Search code examples
pandasdataframemulti-index

how to perform an operation similar to group by on the first index of a multi indexed dataframe


The code to generate a sample dataframe is as follows

fruits=pd.DataFrame()
fruits['month']=['jan','feb','feb','march','jan','april','april','june','march','march','june','april']
fruits['fruit']=['apple','orange','pear','orange','apple','pear','cherry','pear','orange','cherry','apple','cherry']
fruits['price']=[30,20,40,25,30 ,45,60,45,25,55,37,60]

ind=(fruits.index)
fruits_grp = fruits.set_index(['month', ind],drop=False)

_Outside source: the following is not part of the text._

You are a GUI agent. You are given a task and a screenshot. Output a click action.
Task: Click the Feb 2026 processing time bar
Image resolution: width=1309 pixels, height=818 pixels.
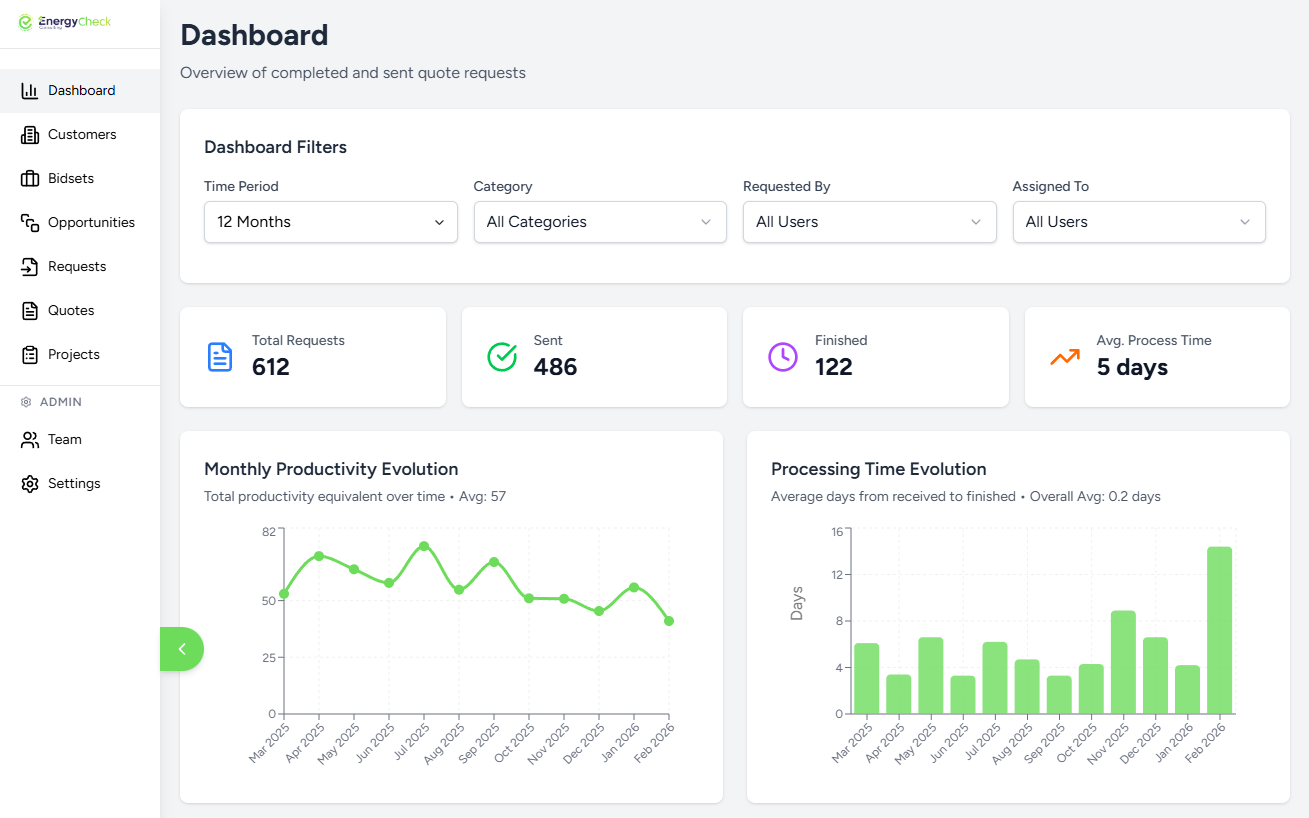pyautogui.click(x=1219, y=630)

The output dataframe should look something like this:

fruits_new1=pd.DataFrame()
fruits_new1['month']=['jan','jan','feb','feb','march','march','march','apr','apr','apr','jun','jun']
fruits_new1['fruit']=['apple','apple','orange','pear','orange','orange','cherry','pear','cherry','cherry','pear','apple']
fruits_new1['price']=[30,30,20,40,25,25,55,45,60,60,45,37]
ind1=fruits_new1.index
fruits_grp1 = fruits_new1.set_index(['month', ind1],drop=False)
fruits_grp1

Thank you


Solution

  • use:

    d={'Jan': 0, 'Feb': 1, 'Mar': 2, 'Apr': 3, 'May': 4, 'Jun': 5, 'Jul': 6, 'Aug': 7, 'Sep': 8, 'Oct': 9, 'Nov': 10, 'Dec': 11}
    
    idx=fruits_grp['month'].str.title().str[:3].map(d).sort_values().index
    fruits_grp=fruits_grp.reindex(idx)
    fruits_grp['s']=list(range(len(fruits_grp)))
    fruits_grp=fruits_grp.set_index('s',append=True).droplevel(1).rename_axis(index=['month',None])
    

    Update:

    sample dataframe:

    fruits=pd.DataFrame()
    fruits['month']=[1,2,2,3,1,4,4,6,3,3,6,4]
    fruits['fruit']=['apple','orange','pear','orange','apple','pear','cherry','pear','orange','cherry','apple','cherry']
    fruits['price']=[30,20,40,25,30 ,45,60,45,25,55,37,60]
    
    ind=(fruits.index)
    fruits_grp = fruits.set_index(['month', ind],drop=False)
    

    Then just simply use:

    idx=fruits_grp['month'].sort_values().index
    fruits_grp=fruits_grp.reindex(idx)
    fruits_grp['s']=list(range(len(fruits_grp)))
    fruits_grp=fruits_grp.set_index('s',append=True).droplevel(1).rename_axis(index=['month',None])